Winchester XP150 Blood trail. Seriously the only blood I found between the shot site and where she died. High shoulder hit quartered too no exit ran 50 yards plowing snow and leaves. No blood trail needed 



















180grain Winchester. Quarter away, exit in front of shouder. I have been very impressed with the 180 grain Winchester. So much so that I wouldn't even consider buying a premium all copper bullet. The POI shift between the 150 and 180 at 100 yards is 4 inches so I left my scope alone as I rarely hunt with visibility past 100 yards.


----------



## emrducks (Sep 24, 2010)

Small sample size for me, as this is the first year using a 350 Legend, but I’ve been impressed with the Winchester 180. 

Doe at 102 yds. high shoulder and dropped in her tracks. 

Buck at 203 yds. Tried high shoulder but was back a bit and took out lungs, pass through and deer went about 7 feet. I’m thinking I was high enough to cause some shock to the spine. 

Planning on putting one more in the freezer…see if I can go 3 for 3 with no tracking necessary. 




Sent from my iPhone using Michigan Sportsman


----------



## bowhunter426 (Oct 20, 2010)

emrducks said:


> Small sample size for me, as this is the first year using a 350 Legend, but I’ve been impressed with the Winchester 180.
> 
> Doe at 102 yds. high shoulder and dropped in her tracks.
> 
> ...


Nice results so far.


----------



## Whitetail_hunter (Mar 14, 2012)

snortwheeze said:


> Congrats. Looked like it worked just fine!


Thanks but it wasn't my deer unfortunately I was at work. The results I have seen from the .350 this year definitely have me wanting to buy one for the shotgun zone by next year.


----------



## big buck 75 (Sep 6, 2010)

emrducks said:


> Small sample size for me, as this is the first year using a 350 Legend, but I’ve been impressed with the Winchester 180.
> 
> Doe at 102 yds. high shoulder and dropped in her tracks.
> 
> ...


Nice report it helps when you mention the yardage of the shot.


----------



## emrducks (Sep 24, 2010)

big buck 75 said:


> Nice report it helps when you mention the yardage of the shot.

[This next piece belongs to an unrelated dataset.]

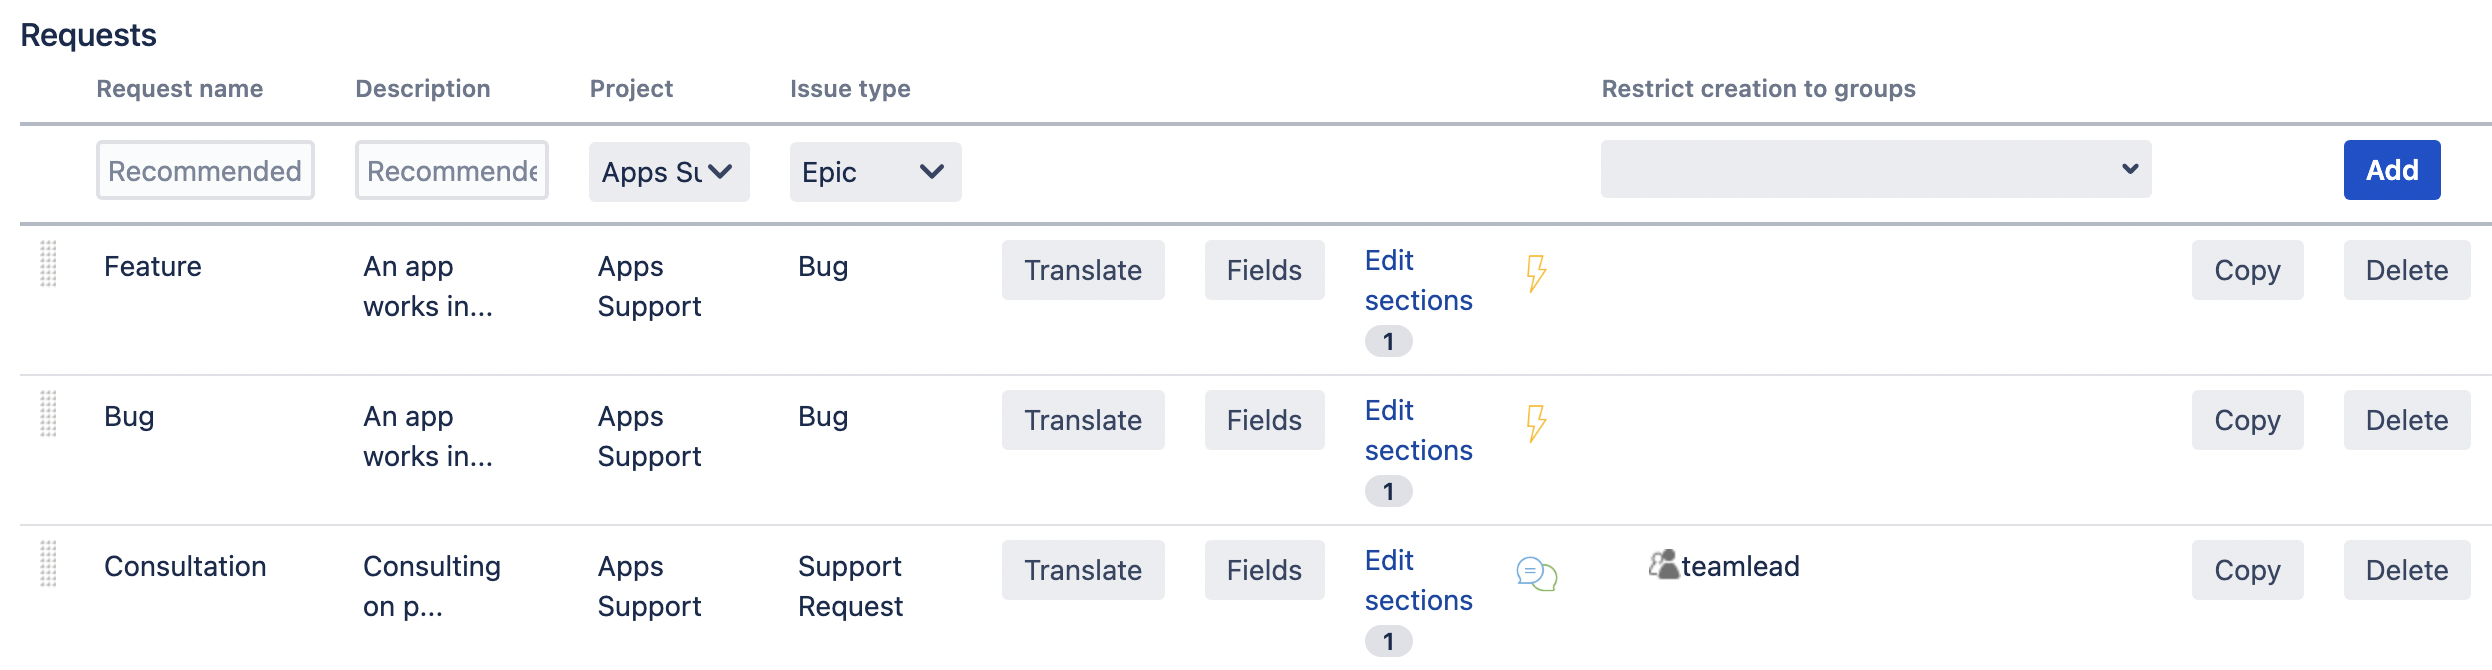Screen dimensions: 2492x670
Task: Open Fields for the Bug request
Action: (x=1264, y=420)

Yardage is a major contender for me since I hunt on private land that is 10 acres where the only hunting area is an ancient clover field that is 115 yds. wide by 245 yds. long. I'm set up on one end due to the main wind being out of the west and need to cover the entire field. I bought the Legend just for this purpose as I wanted something that would allow me to cover the entire area.


----------



## Piranha man (Apr 11, 2017)

Been thinking about getting for my 8yo daughter for Xmas, any brand 350 better than others? Don't need high dollar rifle for her.


----------



## o_mykiss (May 21, 2013)

Piranha man said:


> Been thinking about getting for my 8yo daughter for Xmas, any brand 350 better than others? Don't need high dollar rifle for her.

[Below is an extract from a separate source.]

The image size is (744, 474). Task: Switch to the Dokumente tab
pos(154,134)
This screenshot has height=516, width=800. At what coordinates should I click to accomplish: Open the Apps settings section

CVA Scout, would be my vote - nice for safety and easy of use as a 1-shot rifle. Plus the couple people I know that have them say they are tack drivers

Savage Axis, Axis 2, and 110 all good

Mossberg Patriot Youth is cheap and for small frames


----------



## snortwheeze (Jul 31, 2012)

emrducks said:


> Yardage is a major contender for me since I hunt on private land that is 10 acres where the only hunting area is an ancient clover field that is 115 yds. wide by 245 yds. long. I'm set up on one end due to the main wind being out of the west and need to cover the entire field. I bought the Legend just for this purpose as I wanted something that would allow me to cover the entire area.
> 
> View attachment 800327
> 
> View attachment 800326


I want to make a 200+ yard. Practice enough I'm more then confident. Nice shooting. I've got the 450 though .


----------



## snortwheeze (Jul 31, 2012)

emrducks said:


> Yardage is a major contender for me since I hunt on private land that is 10 acres where the only hunting area is an ancient clover field that is 115 yds. wide by 245 yds. long. I'm set up on one end due to the main wind being out of the west and need to cover the entire field. I bought the Legend just for this purpose as I wanted something that would allow me to cover the entire area.
> 
> View attachment 800327
> 
> View attachment 800326


I want to make a 200+ yard. Practice enough I'm more then confident. Nice shooting. I've got the 450 though .


----------



## jjlrrw (May 1, 2006)

Piranha man said:


> Been thinking about getting for my 8yo daughter for Xmas, any brand 350 better than others? Don't need high dollar rifle for her.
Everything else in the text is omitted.